Error-margin Analysis for Hidden Neuron Activation Labels

TL;DR

The paper addresses how to interpret high-level concept representations in neural networks by introducing error-margin analysis to quantify precision alongside recall for neuron-concept labels. It defines Non-TLA and TLA, computes activation percentages across multiple thresholds, and uses Concept Induction to assign candidate labels, with validation on Google Images and ADE20K augmented by MTurk annotations. Statistical evaluation with Mann-Whitney U and Wilcoxon tests shows ADE20K exhibits lower Non-TLA and robust significance across thresholds (e.g., aggregated $p=5.63\times10^{-7}$), supporting the reliability and generalizability of the approach. The work enhances explainable AI by providing probabilistic, dataset-aware neuron-label mappings that reduce false positives in concept-based interpretations of hidden activations.

Abstract

Understanding how high-level concepts are represented within artificial neural networks is a fundamental challenge in the field of artificial intelligence.

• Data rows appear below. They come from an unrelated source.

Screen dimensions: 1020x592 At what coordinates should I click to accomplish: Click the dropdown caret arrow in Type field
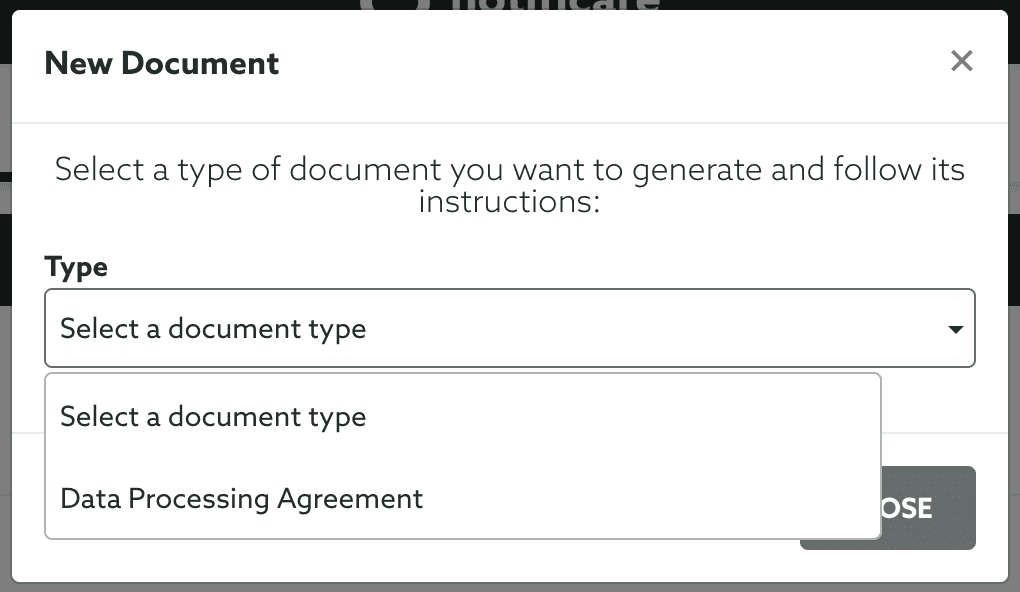pyautogui.click(x=956, y=329)
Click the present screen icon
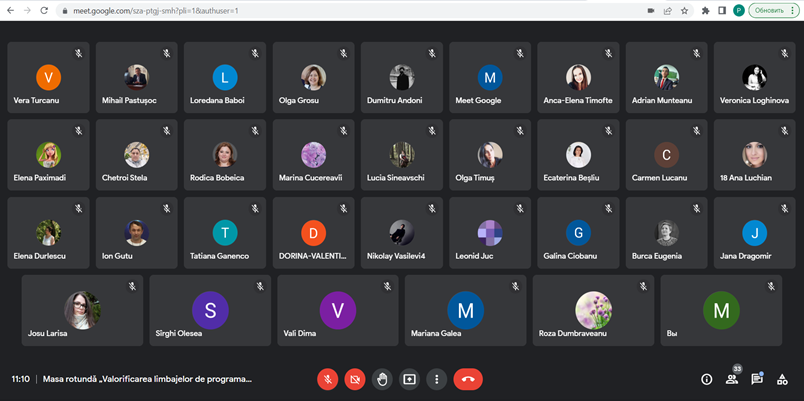Screen dimensions: 804x401 tap(409, 379)
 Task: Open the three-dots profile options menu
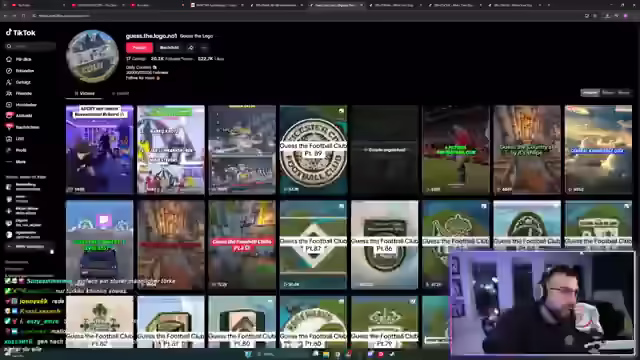coord(204,48)
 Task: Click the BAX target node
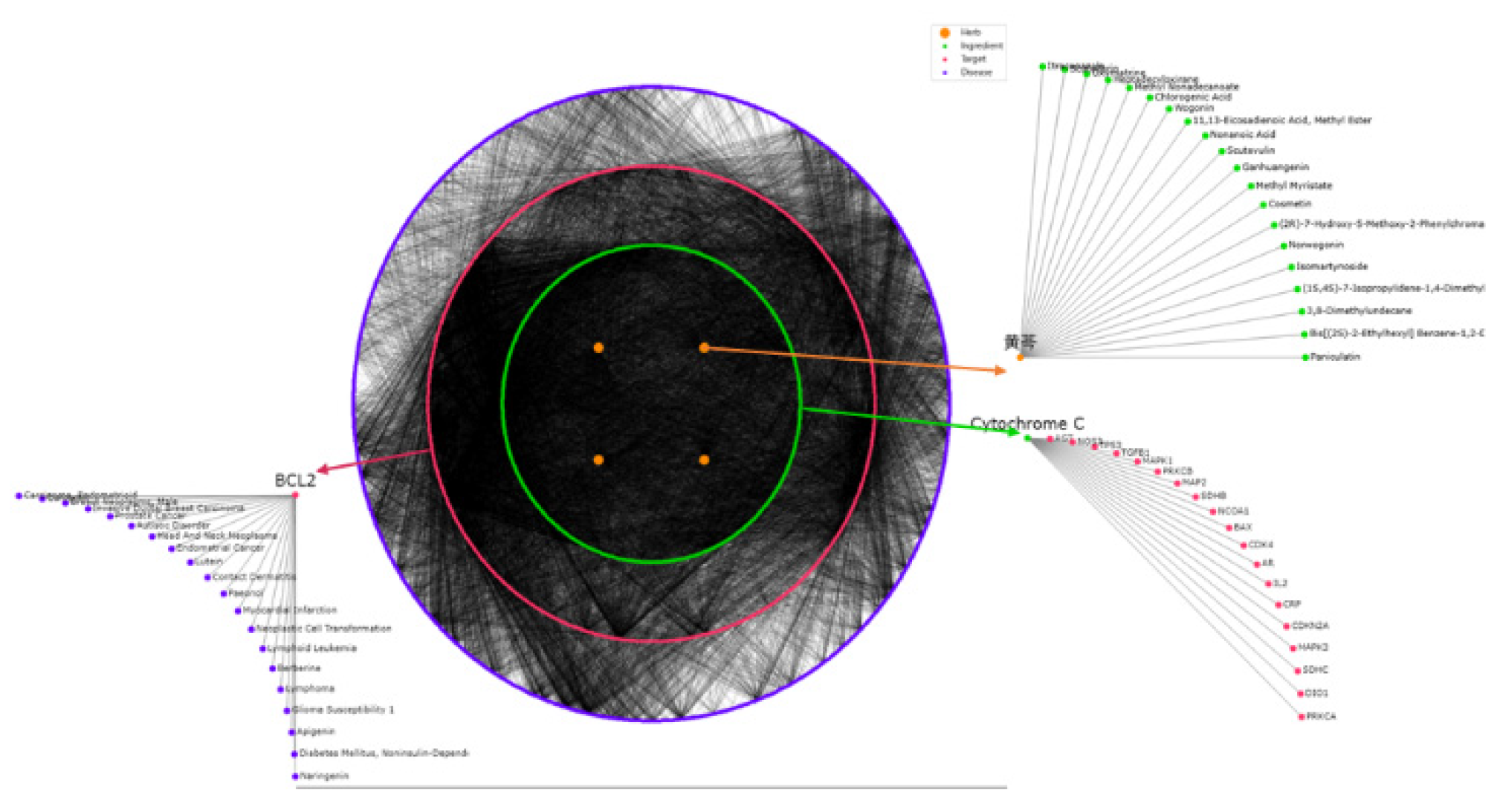[x=1229, y=527]
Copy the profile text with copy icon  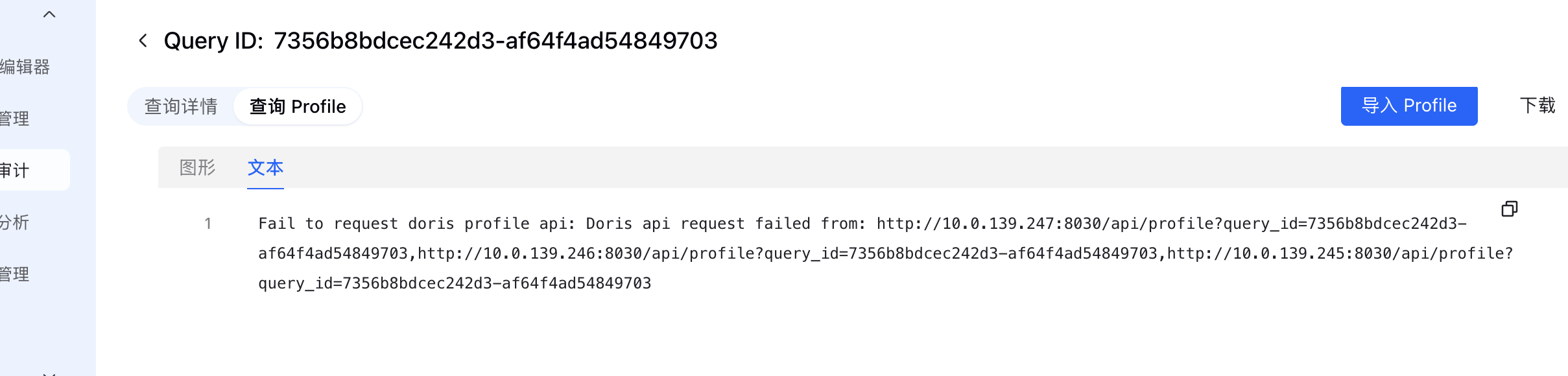(1510, 209)
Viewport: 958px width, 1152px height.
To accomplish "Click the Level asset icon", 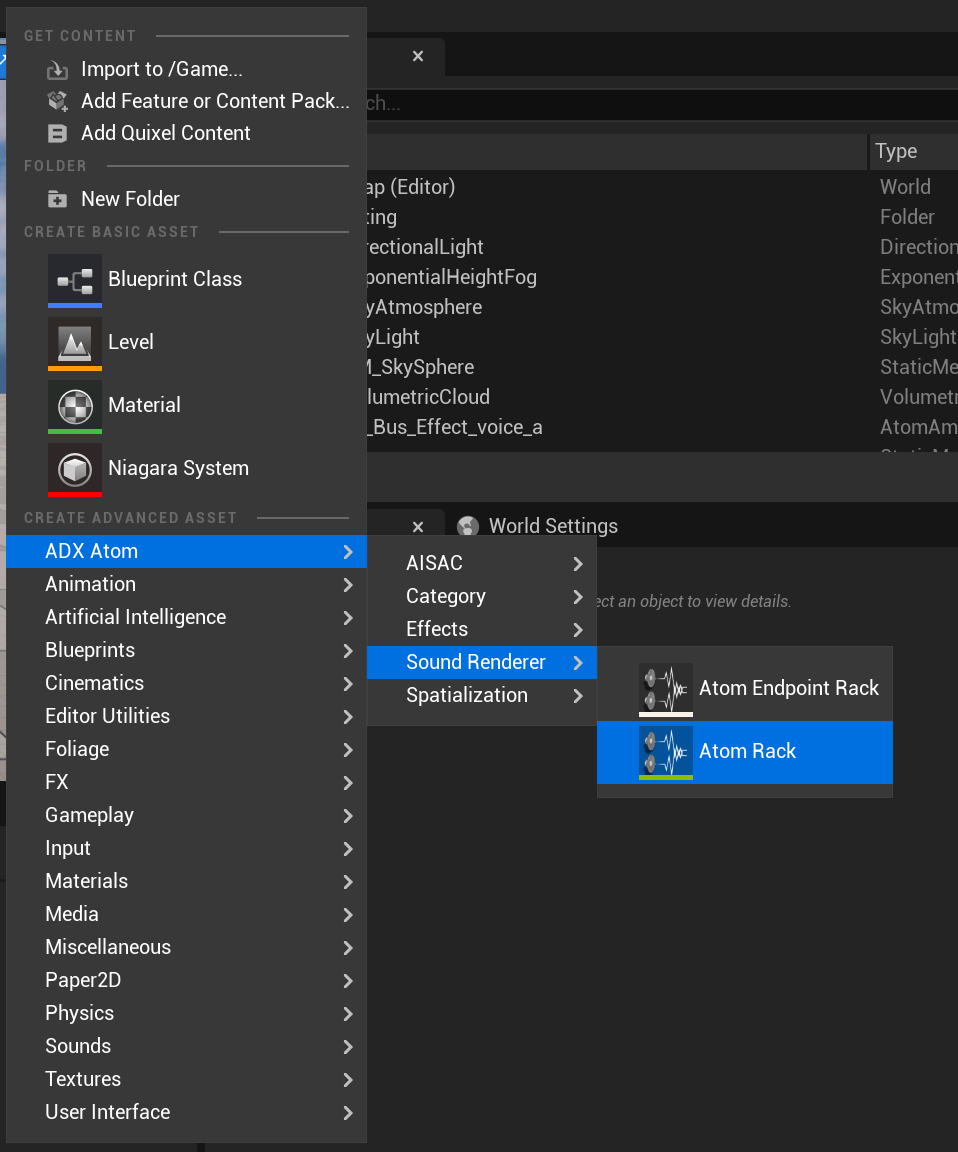I will pyautogui.click(x=75, y=343).
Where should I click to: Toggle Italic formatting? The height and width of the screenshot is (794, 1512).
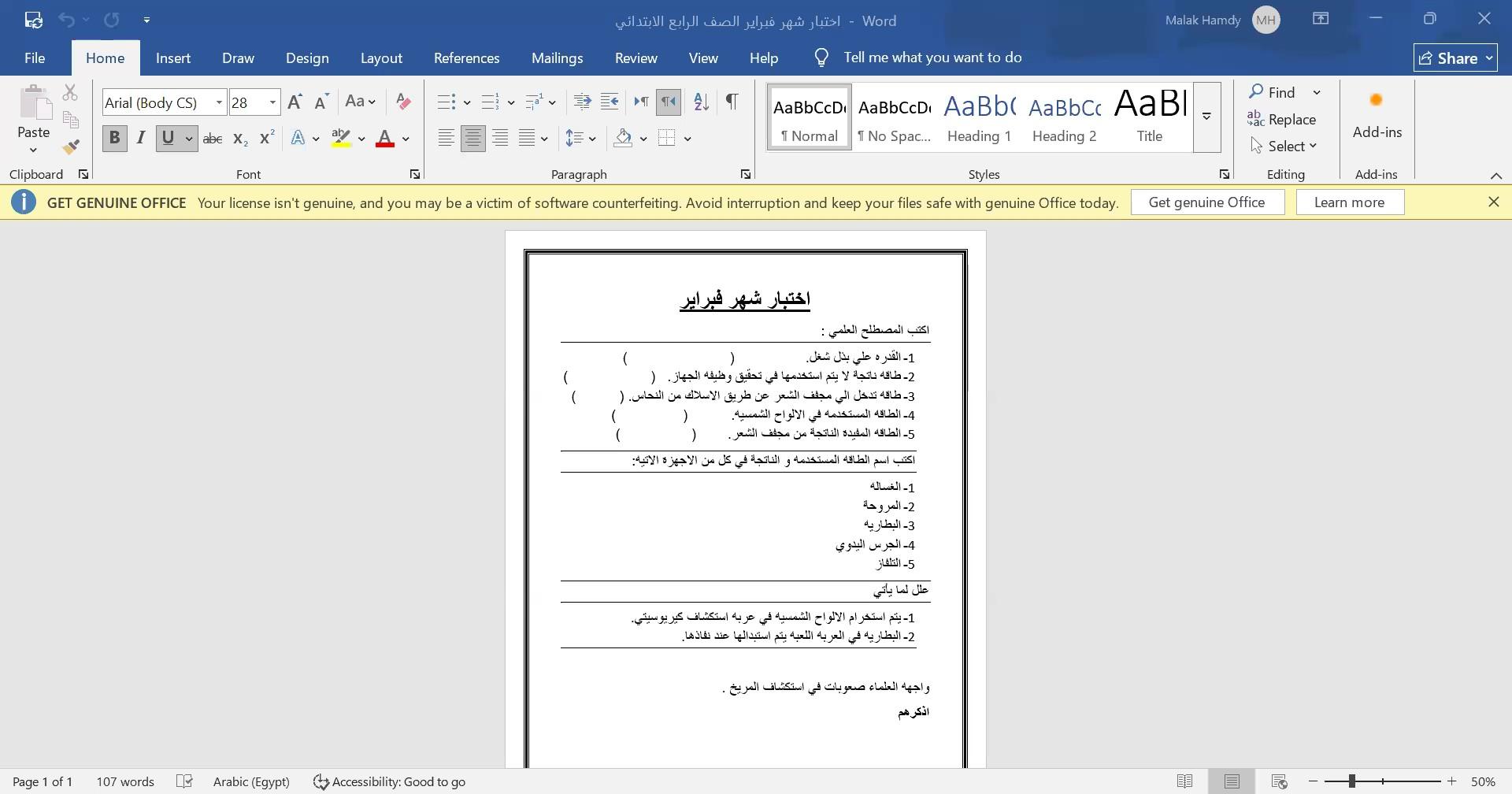click(141, 139)
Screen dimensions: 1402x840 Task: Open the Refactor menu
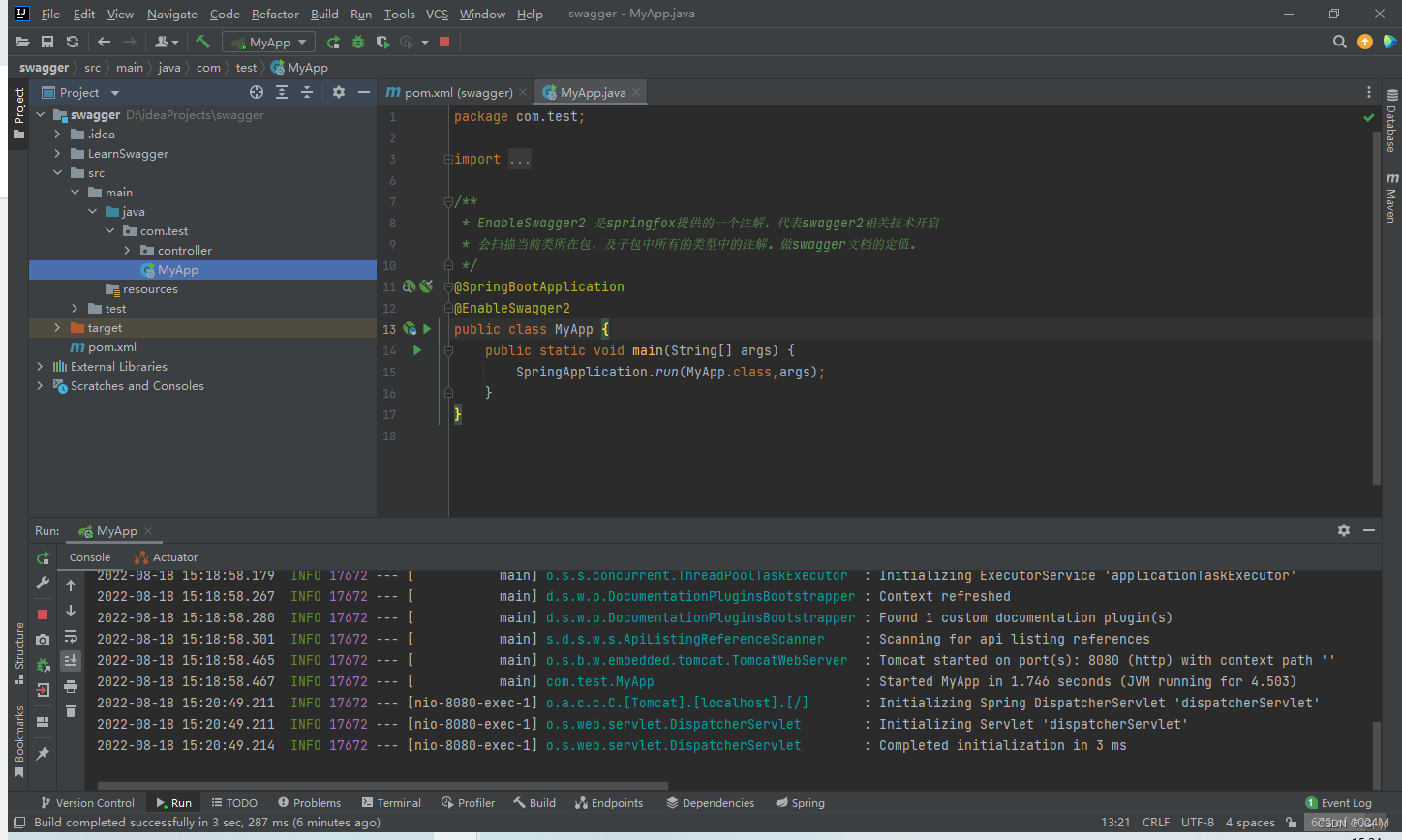pyautogui.click(x=275, y=14)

While existing literature in explainable AI emphasizes the importance of labeling neurons with concepts to understand their functioning, they mostly focus on identifying what stimulus activates a neuron in most cases, this corresponds to the notion of recall in information retrieval. We argue that this is only the first-part of a two-part job, it is imperative to also investigate neuron responses to other stimuli, i.e., their precision. We call this the neuron labels error margin.